I have put together some very brief pointers that will help the uninitiated get a sense of this practice and why it is so important:

  1. Consumers unconsciously mirror other people’s behaviour: Consumers do many things by observing others. They are encouraged to continue to do things as they do if they find social ratification in terms of other people conducting themselves in a similar manner and when they see other people approve of their behaviour.

  1. Habits drive behaviour: Consumers do many things without consciously thinking about them. These habits are difficult to change – even though people might want to change their behaviour, it is not easy for them because it is deeply rooted. This is done unconsciously most of the time. Most consumers are not able to articulate this during any kind of research.

  1. Consumers have a value system: Doing the right thing is important to people. Contrary to popular belief money does not drive all decisions as it undermines people’s intrinsic motivation. They want their actions to be in line with their values and their commitments.

  1. Consumers are loss-averse: Consumers try to keep something that they consider is ‘theirs’, even when it is quite arbitrarily given to them. They develop a sense of ‘ownership’ and a ‘bond’ that is not easy to break.  Kahneman and Tversky’s Prospect Theory, shows that people are not impartial to whether a loss or a gain is involved, in fact on the contrary, they put more effort into preventing a loss than winning a gain.

  1. Consumers are bad at computing: Consumers give undue weightage on recency and recent events while making decisions. They are unable to calculate probabilities and worry too much about unlikely events. In this context framing is really important to them. They are strongly influenced by how the problem/information is presented to them.
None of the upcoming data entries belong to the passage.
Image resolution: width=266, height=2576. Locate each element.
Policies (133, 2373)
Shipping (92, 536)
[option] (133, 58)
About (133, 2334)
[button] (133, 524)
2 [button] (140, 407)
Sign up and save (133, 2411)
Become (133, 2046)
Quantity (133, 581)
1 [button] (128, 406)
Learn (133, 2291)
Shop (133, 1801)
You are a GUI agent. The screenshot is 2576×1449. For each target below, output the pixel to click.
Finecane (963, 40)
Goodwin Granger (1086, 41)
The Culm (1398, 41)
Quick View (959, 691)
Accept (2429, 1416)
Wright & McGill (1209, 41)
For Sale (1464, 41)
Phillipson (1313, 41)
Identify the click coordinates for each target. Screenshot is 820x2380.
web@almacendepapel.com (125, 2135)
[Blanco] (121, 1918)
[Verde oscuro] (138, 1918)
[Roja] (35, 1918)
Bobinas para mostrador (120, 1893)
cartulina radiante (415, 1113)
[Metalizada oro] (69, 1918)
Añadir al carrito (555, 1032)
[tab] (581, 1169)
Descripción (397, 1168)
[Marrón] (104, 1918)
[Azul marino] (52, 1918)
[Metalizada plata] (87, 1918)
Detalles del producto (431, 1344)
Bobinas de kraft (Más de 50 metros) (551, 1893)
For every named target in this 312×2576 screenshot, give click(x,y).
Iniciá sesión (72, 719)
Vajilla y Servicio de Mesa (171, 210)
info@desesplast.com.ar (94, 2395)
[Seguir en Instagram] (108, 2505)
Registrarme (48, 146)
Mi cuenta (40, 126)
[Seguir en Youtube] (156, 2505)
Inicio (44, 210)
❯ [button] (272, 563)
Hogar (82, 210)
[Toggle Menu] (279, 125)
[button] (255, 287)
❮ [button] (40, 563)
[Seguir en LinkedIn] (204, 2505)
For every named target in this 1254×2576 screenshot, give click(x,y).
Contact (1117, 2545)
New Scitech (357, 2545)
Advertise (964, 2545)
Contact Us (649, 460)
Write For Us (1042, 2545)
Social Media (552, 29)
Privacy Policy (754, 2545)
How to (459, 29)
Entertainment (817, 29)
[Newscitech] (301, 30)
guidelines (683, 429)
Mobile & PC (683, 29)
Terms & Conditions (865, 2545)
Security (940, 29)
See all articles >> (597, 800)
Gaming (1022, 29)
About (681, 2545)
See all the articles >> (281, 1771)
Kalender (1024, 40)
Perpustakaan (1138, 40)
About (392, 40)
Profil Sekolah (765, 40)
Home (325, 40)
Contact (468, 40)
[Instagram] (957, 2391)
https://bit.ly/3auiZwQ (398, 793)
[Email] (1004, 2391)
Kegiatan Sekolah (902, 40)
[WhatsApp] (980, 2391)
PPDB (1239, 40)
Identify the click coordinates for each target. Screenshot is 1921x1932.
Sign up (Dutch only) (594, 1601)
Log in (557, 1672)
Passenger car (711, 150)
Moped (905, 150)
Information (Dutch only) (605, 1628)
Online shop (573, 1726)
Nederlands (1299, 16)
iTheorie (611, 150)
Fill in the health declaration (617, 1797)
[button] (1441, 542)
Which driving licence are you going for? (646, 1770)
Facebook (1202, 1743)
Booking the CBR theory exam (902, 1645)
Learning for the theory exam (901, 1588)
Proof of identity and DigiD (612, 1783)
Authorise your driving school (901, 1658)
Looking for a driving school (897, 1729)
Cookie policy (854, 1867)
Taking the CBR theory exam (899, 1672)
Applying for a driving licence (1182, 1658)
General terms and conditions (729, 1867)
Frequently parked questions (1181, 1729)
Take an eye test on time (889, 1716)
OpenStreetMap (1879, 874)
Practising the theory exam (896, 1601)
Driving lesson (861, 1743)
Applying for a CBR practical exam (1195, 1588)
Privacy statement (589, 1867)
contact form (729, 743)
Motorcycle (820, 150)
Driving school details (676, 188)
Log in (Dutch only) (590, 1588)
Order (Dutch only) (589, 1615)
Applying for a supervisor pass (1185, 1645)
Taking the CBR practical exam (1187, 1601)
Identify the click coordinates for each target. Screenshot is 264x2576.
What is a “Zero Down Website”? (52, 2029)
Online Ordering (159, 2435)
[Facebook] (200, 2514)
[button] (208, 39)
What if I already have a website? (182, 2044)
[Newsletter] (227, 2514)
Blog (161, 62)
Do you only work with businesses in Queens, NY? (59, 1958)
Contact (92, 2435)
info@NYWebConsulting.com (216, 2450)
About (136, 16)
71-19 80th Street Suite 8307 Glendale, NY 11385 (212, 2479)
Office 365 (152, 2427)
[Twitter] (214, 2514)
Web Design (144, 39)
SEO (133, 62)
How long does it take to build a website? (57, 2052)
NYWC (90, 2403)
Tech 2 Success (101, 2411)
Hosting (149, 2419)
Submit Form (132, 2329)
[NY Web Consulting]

  1. Consumers need to feel involved: They want to be seen as driving or being part of change. Consumers are not happy with just getting incentives and information. They detest feeling helpless and out of control. It is much easier to get a desired outcome if the consumer feels he/she is in control and making active choices.

All marketers need to incorporate this thought process when devising their consumer approach and brand strategy. The practice of Behavioural Economics provides a framework for human insights, the secret sauce is in marrying them with data driven insights. I will keep exploring different facets of Behavioural Economics, cognitive biases, behavioural insights and some of the seminal work that is happening in this space.